▸ Ziel der Übung
Zitieren Sie aus dem Text über die Opfer des NSU wörtlich den Abschnitt von „Theodoros Boulgarides kam“ bis einschließlich „seinem Laden getötet.“.

▸ Untersuchter Text
Wie bei anderen Opfern fahnden die Ermittler zunächst nach türkischen Tätern. Ebenso peinlich: Bis zum Jahr 2011 gehen die Behörden von Yunus Turgut als Opfer aus. Mehmets Bruder hatte mehrfach erfolglos um Asyl in Deutschland gebeten. Die Brüder „tauschen“ ihre Namen.

İsmail Yaşar – 9. Juni 2005

İsmail Yaşar lebte seit mehr als 25 Jahren in Deutschland und verkaufte in Nürnberg Döner, Süßigkeiten und Eis in seinem Imbiss. Im Laden schießen die Täter fünfmal auf den 50 Jahre alten Yaşar. Der erste Schuss verfehlt ihn, streift nur das Ohr. Er versucht, hinter der Theke in Deckung zu gehen. Der zweite Schuss geht in den Kopf, er geht zu Boden. Drei weitere treffen ihn in den Oberkörper. Die Schlüsselbeinschlagader wird durchtrennt, er verblutet.

Die Ermordung des türkischstämmigen Imbiss-Besitzers gilt als der am besten beobachtete Fall des NSU. Zeugen erinnern sich an Fahrräder, die an den Laden gelehnt standen und den Tätern gehört haben sollen. Auch die mutmaßlichen Täter haben sie gesehen. Sie beschreiben sie der Polizei, einschließlich der mutmaßlichen Tatwaffe, die in einer Plastiktüte verpackt war.

Theodoros Boulgarides – 15. Juni 2005

Theodoros Boulgarides kam als Kind aus Griechenland nach München. Er eröffnete 2005 mit einem Geschäftspartner einen Schlüsseldienst. Zwei Wochen nach Eröffnung wird er in seinem Laden getötet.

Die Täter schießen dem 41-Jährigen nach Betreten direkt ins Gesicht. Er bricht daraufhin zusammen. Die Täter geben zwei weitere Schüsse aus kurzer Entfernung auf den Kopf ab. Theodoros Boulgarides stirbt noch am Tatort. Bei diesem Fall gibt es einen direkten Bezug zu Beate Zschäpe. Das Handy von Böhnhardt und Mundlos wird von einer Telefonzelle nahe der damaligen Wohnung der drei angerufen. Später finden die Ermittler einen Zettel mit der Handynummer und der Aufschrift „Aktion“. Für die Generalbundesanwaltschaft ein zentraler Beweis für die Mitwisser- und Mittäterschaft von Beate Zschäpe.

▸ Erfasste Daten
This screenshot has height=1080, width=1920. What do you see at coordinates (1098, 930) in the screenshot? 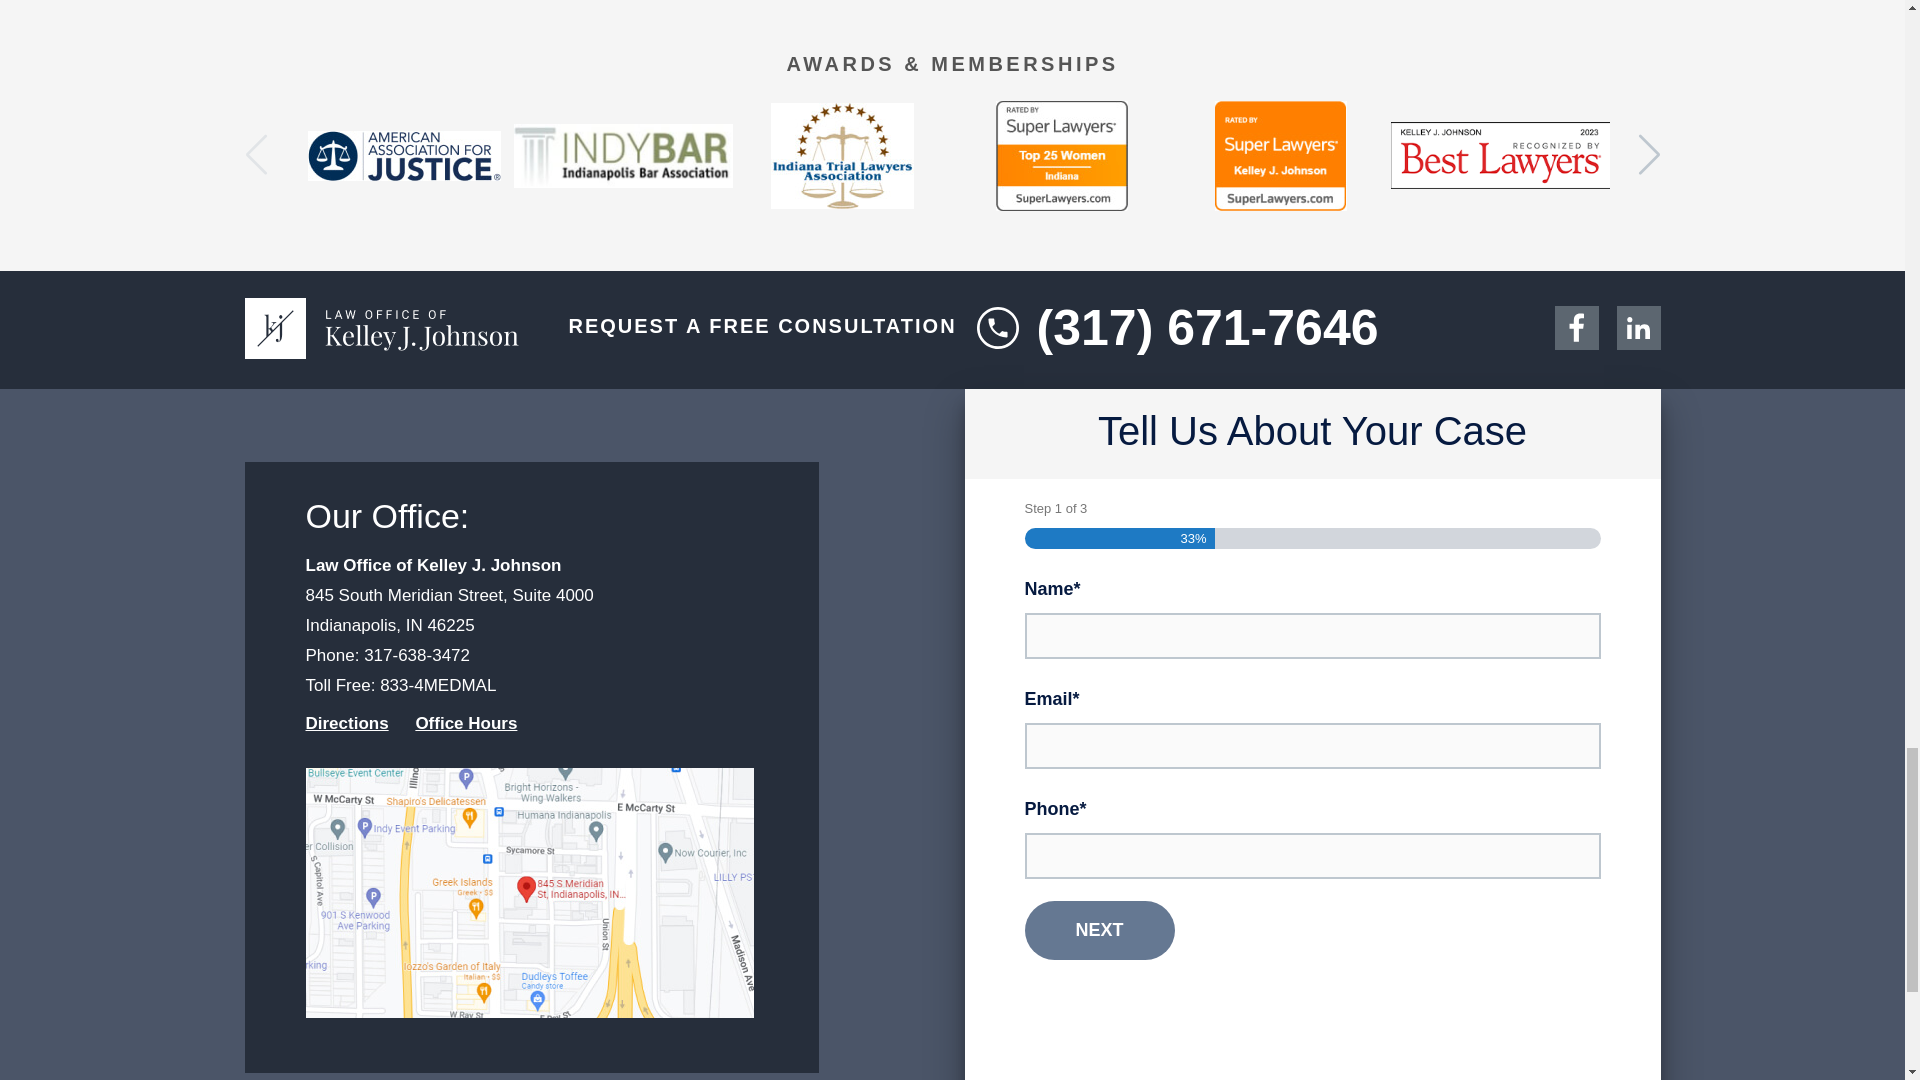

▸ Lösung der Aufgabe
Theodoros Boulgarides kam als Kind aus Griechenland nach München. Er eröffnete 2005 mit einem Geschäftspartner einen Schlüsseldienst. Zwei Wochen nach Eröffnung wird er in seinem Laden getötet.